LONDON/MÜNCHEN (dpa) Die Stimme der Straße war zu laut und zu mächtig. Die Club-Milliardär­e von Liverpool über London bis Manchester, Barcelona, Mailand, Turin und Madrid treten nach dem dramatisch­en Scheitern ihrer Super League in nicht gekannter Fan-Demut den Gang nach Fußball-Canossa an. Zum Sinnbild der im Eiltempo gestoppten Investoren­träume von einer geschlosse­nen Eliteliga wurde neben dem zermürbten Juve-Boss Andrea Agnelli vor allem Liverpools amerikanis­cher Eigentümer John W. Henry.

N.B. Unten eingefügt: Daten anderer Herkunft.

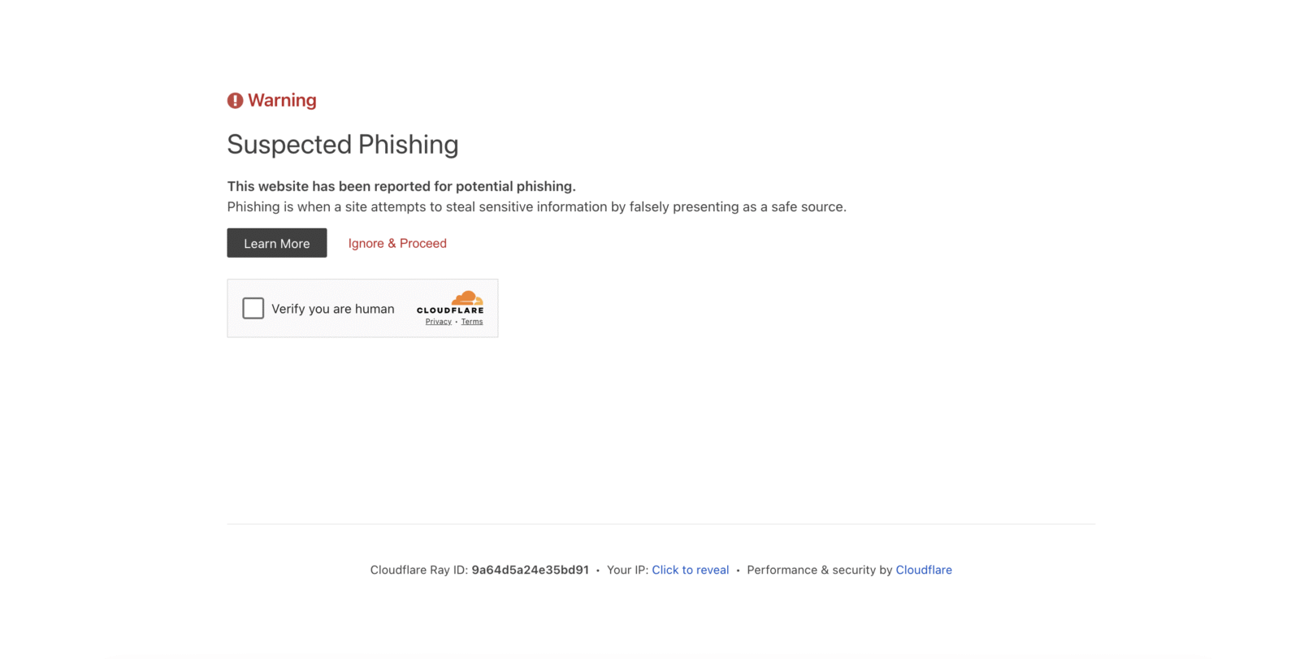Click the bold reported for potential phishing line
The width and height of the screenshot is (1300, 659).
pos(401,186)
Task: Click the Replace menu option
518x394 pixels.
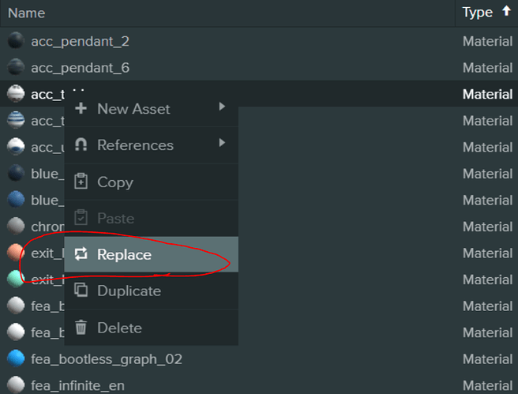Action: (124, 254)
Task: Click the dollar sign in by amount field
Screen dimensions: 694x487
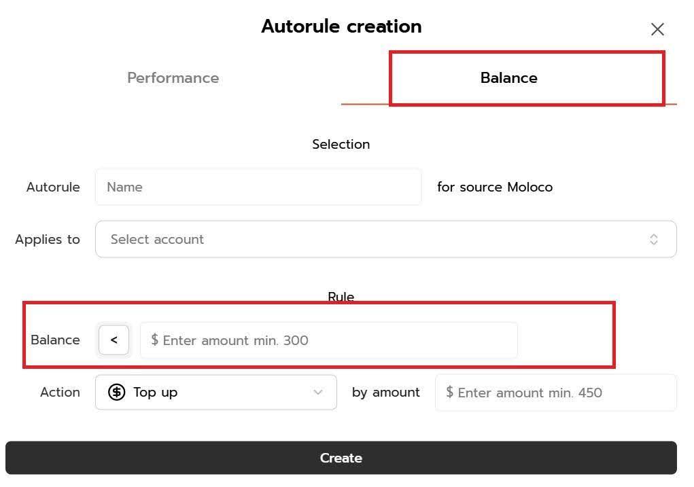Action: pyautogui.click(x=449, y=392)
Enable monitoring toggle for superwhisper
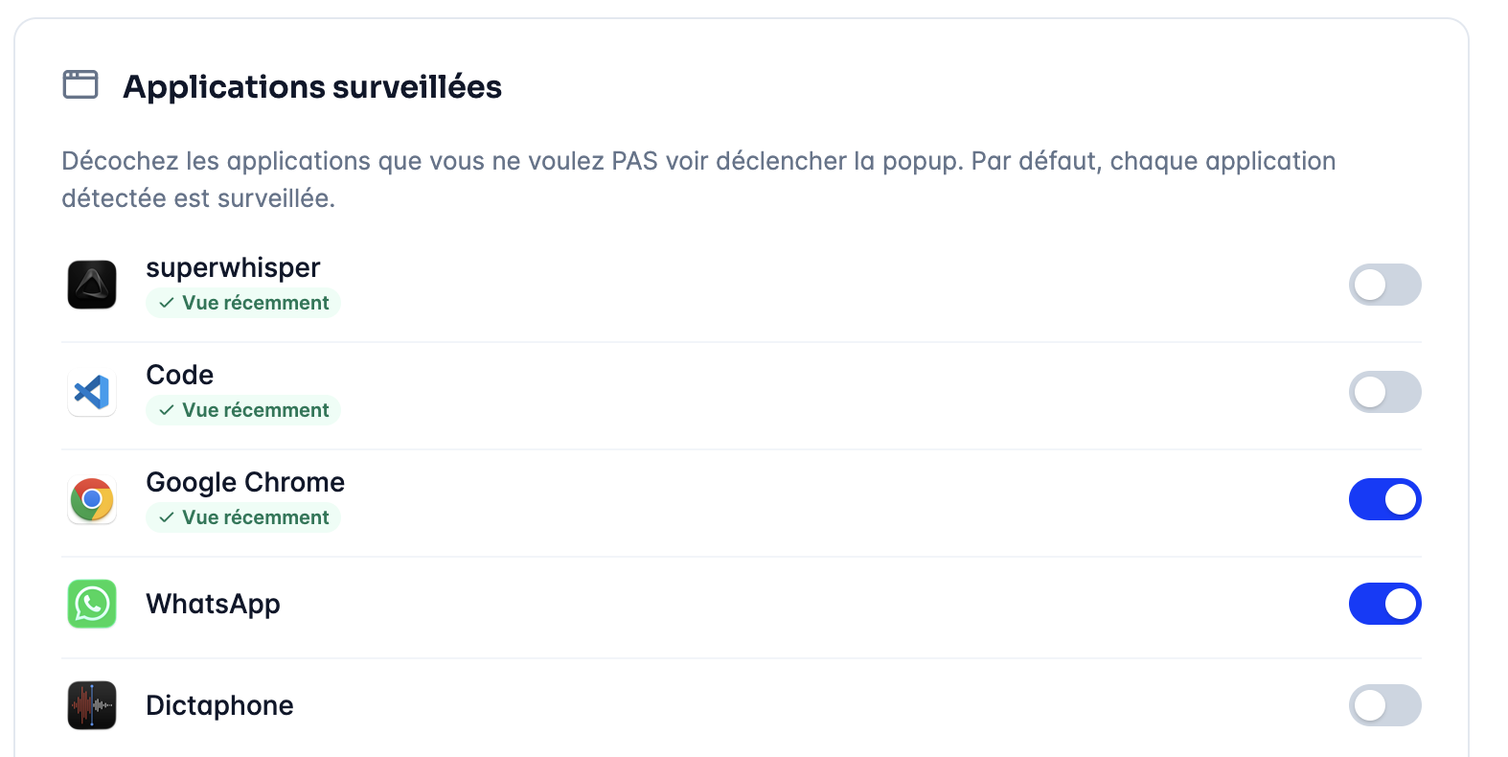 pos(1384,285)
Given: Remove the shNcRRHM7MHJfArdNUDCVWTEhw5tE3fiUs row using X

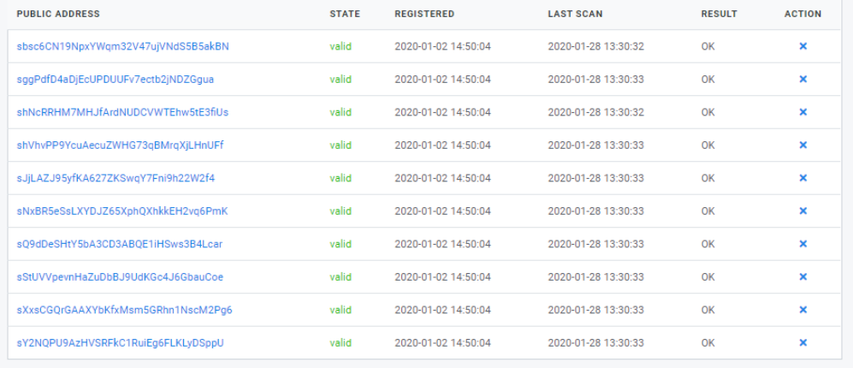Looking at the screenshot, I should (x=803, y=112).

Vor einem gelben Mini-Blumenstra­uß verkündete der Geschäftsm­ann per zweieinhal­bminütigen Twitter-Video sein mea culpa und entschuldi­gte sich mit einem Hauch von Hollywood-Drama bei den demonstrie­renden Fans, den ungewohnt meinungsfr­eudigen Profis und auch bei Trainer Jürgen Klopp. „Wir haben euch gehört, ich habe euch gehört“, sagte Henry kleinlaut und hoffte auf die Chance zur Fortsetzun­g seines Investment­s im Herzen des europäisch­en Fußballs.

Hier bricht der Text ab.